Tempelhof gilt als »die Mutter aller Flughäfen«, war schon in den 20er Jahren das erste Luftdrehkreuz der Welt. Seit der Luftbrücke, über die die Allierten Streitkräfte die Berliner Bevölkerung nach dem Krieg mit Lebensmitteln versorgten, ist der Flughafen ein Symbol der Freiheit. Nach 85 Jahren gehen dort jetzt die Lichter aus. Ein Nachruf...
Berlin und die Luftbrücke: 322 Tage dauerte die Blockade von Berlin. Keine Züge, kein Autoverkehr. Der Westteil der Stadt war auf Befehl der Sowjetunion elf Monate von der Außenwelt abgeschlossen. Vom 24. Juni 1948 bis zum 12. Mai 1949 mussten die Berliner deshalb mit allem, was sie zum Leben brauchten, über die Luft versorgt werden. Neben Lebensmitteln wurde auch Kohle zur Stromerzeugung eingeflogen. Bei etwa 280 000 Flügen kamen so insgesamt mehr als zwei Millionen Tonnen Fracht zusammen.
Flug 1562 nach Mannheim ist zum Einchecken bereit. Die Passagiere ziehen ihre Trolleys hinter sich her und gehen gemächlich auf den einzigen Ausgang in der Abflughalle zu. Ein bisschen Melancholie fliegt an diesem Vormittag mit. Denn viele der Fluggäste werden hier nicht wieder landen. Vom Flughafen Tempelhof startet am 30. Oktober das letzte Mal ein Flugzeug. Der älteste innerstädtische Flughafen der Welt wird abgewickelt. Die ›Mutter aller Flughäfen‹ macht dicht. Wo früher Fluggesellschaften ihre Büros hatten, säumen nun leere Räume die Abflughalle. Im ersten Stock sind die Glastüren zugehängt. Der Schriftzug »Restaurant« darüber ist nur noch Geschichte. Würstchen und Berliner Bier gibt's hier schon länger nicht mehr. Auch den Blick aufs Rollfeld nicht. Der wird von Milchglasfolien abgefangen.
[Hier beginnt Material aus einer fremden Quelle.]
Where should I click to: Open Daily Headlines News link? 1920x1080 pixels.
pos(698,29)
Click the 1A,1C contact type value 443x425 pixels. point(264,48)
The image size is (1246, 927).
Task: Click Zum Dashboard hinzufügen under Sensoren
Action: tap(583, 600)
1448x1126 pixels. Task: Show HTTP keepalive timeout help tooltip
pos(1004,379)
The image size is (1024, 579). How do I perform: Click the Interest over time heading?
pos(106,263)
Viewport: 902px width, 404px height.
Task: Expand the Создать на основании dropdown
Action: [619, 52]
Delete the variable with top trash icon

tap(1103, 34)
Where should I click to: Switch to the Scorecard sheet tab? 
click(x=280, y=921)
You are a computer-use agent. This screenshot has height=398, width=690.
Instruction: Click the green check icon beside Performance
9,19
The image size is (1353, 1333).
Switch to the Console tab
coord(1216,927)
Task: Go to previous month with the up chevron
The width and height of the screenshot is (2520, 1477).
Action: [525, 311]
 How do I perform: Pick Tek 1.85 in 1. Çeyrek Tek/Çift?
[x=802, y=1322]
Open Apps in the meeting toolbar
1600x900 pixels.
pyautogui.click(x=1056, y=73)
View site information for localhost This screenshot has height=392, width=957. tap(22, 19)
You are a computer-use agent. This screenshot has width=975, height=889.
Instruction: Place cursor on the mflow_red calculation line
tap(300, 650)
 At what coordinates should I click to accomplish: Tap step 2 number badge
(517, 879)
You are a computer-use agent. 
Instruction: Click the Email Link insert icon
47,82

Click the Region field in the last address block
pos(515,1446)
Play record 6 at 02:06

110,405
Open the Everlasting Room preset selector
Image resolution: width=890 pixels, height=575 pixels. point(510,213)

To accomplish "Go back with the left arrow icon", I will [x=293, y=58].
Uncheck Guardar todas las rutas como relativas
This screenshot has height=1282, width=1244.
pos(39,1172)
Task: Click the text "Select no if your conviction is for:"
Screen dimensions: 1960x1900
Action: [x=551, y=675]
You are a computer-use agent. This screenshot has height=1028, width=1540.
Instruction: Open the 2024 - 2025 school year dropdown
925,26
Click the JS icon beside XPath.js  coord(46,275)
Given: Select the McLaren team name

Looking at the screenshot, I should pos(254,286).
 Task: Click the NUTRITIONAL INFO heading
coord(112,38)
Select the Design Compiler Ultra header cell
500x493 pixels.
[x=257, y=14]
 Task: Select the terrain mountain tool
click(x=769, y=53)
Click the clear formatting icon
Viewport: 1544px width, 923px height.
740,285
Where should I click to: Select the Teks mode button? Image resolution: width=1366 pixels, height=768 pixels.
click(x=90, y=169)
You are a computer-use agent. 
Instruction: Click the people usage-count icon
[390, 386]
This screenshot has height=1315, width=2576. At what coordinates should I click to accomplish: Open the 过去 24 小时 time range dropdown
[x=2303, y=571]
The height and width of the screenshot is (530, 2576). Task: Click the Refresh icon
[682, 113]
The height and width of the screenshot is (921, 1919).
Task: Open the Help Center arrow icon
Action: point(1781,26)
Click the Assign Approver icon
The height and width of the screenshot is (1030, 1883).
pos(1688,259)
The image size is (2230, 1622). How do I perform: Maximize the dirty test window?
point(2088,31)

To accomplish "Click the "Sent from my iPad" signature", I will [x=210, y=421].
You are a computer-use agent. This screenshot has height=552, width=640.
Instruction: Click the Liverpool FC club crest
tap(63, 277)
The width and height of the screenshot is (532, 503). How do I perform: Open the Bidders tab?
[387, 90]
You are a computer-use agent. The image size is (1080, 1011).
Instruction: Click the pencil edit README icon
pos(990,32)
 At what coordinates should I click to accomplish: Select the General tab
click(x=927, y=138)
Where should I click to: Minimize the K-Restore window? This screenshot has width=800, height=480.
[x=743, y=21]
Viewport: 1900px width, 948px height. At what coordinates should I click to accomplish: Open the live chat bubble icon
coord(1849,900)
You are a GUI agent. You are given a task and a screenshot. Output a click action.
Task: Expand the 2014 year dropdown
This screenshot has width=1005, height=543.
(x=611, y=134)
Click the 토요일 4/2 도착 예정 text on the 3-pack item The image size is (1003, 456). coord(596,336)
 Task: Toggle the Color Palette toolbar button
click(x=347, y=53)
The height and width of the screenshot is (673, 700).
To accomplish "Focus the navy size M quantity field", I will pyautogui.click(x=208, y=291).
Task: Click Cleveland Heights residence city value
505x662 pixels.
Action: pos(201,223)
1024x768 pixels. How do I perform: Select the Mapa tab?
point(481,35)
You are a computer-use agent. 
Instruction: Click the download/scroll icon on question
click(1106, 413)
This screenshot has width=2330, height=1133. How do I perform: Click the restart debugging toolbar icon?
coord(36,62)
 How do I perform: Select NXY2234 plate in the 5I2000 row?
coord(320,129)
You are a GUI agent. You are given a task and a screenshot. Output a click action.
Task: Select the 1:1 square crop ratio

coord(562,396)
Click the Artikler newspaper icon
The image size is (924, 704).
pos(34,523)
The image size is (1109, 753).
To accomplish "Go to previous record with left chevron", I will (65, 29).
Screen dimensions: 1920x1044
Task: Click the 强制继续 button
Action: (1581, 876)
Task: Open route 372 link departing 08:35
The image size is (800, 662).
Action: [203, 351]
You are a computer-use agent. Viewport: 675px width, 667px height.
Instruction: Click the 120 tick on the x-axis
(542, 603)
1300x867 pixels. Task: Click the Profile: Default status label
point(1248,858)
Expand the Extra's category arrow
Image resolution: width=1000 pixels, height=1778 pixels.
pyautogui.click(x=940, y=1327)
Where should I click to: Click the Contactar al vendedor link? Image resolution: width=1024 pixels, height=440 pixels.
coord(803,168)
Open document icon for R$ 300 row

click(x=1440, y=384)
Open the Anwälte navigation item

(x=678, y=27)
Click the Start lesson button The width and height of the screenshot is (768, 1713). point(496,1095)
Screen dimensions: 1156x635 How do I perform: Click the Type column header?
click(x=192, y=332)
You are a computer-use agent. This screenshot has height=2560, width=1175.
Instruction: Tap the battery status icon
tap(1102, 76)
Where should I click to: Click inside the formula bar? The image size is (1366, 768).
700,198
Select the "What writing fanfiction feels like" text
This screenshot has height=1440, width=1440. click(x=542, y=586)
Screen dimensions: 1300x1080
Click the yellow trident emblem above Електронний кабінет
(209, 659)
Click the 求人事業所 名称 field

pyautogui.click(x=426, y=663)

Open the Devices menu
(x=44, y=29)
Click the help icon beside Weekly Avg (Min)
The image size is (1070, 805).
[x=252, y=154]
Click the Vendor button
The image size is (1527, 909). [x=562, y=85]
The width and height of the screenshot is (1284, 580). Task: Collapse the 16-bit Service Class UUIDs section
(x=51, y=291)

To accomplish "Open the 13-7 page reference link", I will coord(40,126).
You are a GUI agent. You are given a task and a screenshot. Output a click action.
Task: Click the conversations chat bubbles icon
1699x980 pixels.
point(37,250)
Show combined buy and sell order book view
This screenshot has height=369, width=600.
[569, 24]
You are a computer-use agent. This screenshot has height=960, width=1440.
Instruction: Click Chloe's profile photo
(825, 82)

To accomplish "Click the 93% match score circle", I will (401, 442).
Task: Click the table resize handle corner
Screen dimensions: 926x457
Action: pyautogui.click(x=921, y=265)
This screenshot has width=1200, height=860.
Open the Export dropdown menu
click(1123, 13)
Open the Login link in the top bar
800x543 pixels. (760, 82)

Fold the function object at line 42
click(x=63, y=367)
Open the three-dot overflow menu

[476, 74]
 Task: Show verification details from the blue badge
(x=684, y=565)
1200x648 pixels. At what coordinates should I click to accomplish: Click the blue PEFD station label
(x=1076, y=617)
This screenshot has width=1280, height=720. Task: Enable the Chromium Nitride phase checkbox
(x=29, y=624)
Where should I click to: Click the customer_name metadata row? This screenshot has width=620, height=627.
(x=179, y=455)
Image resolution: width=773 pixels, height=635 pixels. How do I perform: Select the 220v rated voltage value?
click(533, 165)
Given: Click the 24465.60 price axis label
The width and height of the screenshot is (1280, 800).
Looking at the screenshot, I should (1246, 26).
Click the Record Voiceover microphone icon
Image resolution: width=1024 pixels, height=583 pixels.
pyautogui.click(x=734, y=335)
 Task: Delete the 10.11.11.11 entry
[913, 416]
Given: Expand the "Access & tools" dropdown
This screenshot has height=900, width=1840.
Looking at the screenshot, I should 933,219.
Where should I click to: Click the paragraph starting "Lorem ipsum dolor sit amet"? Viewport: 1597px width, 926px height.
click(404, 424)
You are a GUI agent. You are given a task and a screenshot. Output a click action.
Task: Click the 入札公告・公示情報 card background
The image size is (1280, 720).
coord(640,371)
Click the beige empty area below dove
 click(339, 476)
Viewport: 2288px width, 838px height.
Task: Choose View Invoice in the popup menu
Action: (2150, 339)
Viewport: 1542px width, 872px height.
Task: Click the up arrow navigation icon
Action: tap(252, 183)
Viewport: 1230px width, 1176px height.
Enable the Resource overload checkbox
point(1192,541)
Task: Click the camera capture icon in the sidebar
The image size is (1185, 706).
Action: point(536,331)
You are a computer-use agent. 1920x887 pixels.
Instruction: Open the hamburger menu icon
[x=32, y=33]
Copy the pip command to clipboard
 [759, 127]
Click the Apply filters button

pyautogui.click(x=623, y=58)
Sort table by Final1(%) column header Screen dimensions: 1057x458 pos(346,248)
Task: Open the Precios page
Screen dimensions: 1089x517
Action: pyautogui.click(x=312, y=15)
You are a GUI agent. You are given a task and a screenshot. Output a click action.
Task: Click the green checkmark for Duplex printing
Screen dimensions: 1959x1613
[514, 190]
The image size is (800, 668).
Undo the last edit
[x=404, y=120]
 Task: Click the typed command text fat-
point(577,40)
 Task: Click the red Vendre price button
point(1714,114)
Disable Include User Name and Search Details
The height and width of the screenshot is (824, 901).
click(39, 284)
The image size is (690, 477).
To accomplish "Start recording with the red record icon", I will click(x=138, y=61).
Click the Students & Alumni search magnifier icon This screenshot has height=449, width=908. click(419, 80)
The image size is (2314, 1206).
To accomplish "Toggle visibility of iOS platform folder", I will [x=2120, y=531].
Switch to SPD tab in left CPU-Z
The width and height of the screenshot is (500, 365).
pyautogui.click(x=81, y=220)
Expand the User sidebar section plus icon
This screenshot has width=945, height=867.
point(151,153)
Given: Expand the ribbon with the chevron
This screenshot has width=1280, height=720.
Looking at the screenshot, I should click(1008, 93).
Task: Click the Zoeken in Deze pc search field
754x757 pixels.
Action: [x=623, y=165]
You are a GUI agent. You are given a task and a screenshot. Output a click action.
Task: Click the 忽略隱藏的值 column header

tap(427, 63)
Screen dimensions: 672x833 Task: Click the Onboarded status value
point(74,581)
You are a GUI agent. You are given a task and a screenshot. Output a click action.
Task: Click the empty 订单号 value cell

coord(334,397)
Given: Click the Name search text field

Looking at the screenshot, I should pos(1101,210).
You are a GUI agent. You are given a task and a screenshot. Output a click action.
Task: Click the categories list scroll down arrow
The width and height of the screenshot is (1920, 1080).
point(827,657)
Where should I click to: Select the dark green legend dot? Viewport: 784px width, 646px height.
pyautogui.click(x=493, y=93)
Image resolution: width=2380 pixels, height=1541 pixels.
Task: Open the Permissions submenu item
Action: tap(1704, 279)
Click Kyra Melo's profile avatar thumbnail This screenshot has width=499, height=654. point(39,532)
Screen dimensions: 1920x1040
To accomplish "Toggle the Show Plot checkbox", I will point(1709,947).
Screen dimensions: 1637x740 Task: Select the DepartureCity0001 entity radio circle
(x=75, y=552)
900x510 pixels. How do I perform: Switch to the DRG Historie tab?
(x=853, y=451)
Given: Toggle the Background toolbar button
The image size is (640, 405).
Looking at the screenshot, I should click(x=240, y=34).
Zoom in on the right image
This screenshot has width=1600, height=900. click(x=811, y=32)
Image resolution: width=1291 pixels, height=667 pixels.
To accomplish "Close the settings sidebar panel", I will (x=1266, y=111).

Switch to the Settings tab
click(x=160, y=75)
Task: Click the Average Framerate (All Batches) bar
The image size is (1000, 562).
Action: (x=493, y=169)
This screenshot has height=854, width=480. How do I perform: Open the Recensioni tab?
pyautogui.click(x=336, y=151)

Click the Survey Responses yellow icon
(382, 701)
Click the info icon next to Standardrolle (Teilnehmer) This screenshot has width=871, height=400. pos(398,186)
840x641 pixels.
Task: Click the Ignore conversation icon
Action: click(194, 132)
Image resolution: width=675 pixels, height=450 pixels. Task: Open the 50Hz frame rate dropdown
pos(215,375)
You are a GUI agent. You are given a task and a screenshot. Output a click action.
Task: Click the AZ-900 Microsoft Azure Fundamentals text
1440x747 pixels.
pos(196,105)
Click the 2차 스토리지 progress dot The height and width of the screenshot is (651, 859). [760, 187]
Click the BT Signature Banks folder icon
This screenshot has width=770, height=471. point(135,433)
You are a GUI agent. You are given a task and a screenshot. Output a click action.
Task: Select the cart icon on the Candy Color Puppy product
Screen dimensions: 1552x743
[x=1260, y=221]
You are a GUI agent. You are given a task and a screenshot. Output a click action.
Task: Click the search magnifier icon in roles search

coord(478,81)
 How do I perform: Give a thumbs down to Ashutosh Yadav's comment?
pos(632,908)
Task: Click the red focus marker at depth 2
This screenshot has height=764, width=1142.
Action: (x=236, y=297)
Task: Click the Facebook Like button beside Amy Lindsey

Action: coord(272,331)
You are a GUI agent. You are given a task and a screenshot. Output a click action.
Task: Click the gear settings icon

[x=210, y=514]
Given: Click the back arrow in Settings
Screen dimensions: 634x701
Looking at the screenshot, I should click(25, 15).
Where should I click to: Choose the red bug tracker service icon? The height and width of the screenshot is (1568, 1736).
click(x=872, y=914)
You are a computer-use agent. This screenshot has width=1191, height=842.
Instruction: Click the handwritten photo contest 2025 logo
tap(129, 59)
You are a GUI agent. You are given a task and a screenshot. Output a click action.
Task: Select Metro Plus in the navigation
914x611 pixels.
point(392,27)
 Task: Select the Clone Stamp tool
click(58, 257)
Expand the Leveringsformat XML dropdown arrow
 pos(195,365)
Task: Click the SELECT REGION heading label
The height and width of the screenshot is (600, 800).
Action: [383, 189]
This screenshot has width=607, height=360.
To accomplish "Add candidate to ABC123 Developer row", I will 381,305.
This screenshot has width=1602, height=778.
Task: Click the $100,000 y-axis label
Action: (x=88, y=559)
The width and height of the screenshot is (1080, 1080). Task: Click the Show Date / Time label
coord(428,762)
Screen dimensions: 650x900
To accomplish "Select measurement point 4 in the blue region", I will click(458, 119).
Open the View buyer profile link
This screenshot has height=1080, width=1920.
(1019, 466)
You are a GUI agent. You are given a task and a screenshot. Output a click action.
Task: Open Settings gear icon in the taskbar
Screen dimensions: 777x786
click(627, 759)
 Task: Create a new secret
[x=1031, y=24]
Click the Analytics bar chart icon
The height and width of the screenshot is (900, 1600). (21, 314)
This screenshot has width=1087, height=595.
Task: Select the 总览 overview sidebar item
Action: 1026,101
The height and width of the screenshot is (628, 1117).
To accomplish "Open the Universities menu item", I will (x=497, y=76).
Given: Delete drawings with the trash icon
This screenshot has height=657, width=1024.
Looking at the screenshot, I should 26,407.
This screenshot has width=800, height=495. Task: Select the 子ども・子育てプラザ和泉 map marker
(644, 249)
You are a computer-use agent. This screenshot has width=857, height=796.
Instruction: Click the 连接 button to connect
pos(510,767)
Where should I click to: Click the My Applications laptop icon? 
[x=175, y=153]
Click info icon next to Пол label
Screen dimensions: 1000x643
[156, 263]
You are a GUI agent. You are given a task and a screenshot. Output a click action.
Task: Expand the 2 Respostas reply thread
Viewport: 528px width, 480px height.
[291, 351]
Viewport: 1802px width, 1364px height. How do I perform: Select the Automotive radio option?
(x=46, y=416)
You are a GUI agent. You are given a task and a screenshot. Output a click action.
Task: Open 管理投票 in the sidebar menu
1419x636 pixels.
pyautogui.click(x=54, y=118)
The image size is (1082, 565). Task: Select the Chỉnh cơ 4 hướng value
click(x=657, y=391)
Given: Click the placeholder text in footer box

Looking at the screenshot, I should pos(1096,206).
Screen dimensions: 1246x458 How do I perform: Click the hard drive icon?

Manche Orte sind nicht einfach nur Orte. Sie sind ein Symbol und stehen für mehr: Der Berliner Flughafen Tempelhof ist so ein Ort. Ende des 19. Jahrhunderts war das Tempelhofer Feld Paradeplatz fürs Militär und eine Art „Central Park" fürs Volk – mit Minigolf, Tennis und gelegentlichen Flugversuchen ehrgeiziger Visionäre. 1909 winkte Graf Zeppelin von seinem Luftschiff hinunter, 1922 schließlich wurde der Park zum Rollfeld planiert. Seitdem ist Tempelhof der Traum aller Flieger. Wer auch immer den Pilotenschein macht, will einmal hier landen. Erst recht seit dem 26. Juni 1948, dem ersten Tag der Luftbrücke. Eine Zeit, die eine ganze Generation von Berlinern nachdrücklich prägte. Tempelhof wurde zur Startbahn in die Freiheit, die Rosinenbomber zu Helden. Jede Douglas DC-3, die zwischen den Häusern zur Landung ansetzte, stand auch für den Trotz einer ganzen Stadt.
Eine Eigenschaft, die die Berliner bis heute besitzen. Im Büro der Interessengemeinschaft City Airport Tempelhof (ICAT e.V.), direkt in der Abflughalle, liegen Unterschriftenlisten aus, in die sich noch immer Menschen eintragen. Der Kampf um den Flughafen hört nicht auf. Eigentlich war er ja auch schon gewonnen. Beim Volksentscheid im April hatten 60 % für die Offenhaltung ihres Flughafens votiert. Weil aber insgesamt nicht ganz 25 % aller Einwohner mitgestimmt hatten, setzte sich der Senat über das Votum hinweg. Am 30. Oktober feiert Bürgermeister Klaus Wowereit mit 800 Gästen in Tempelhof.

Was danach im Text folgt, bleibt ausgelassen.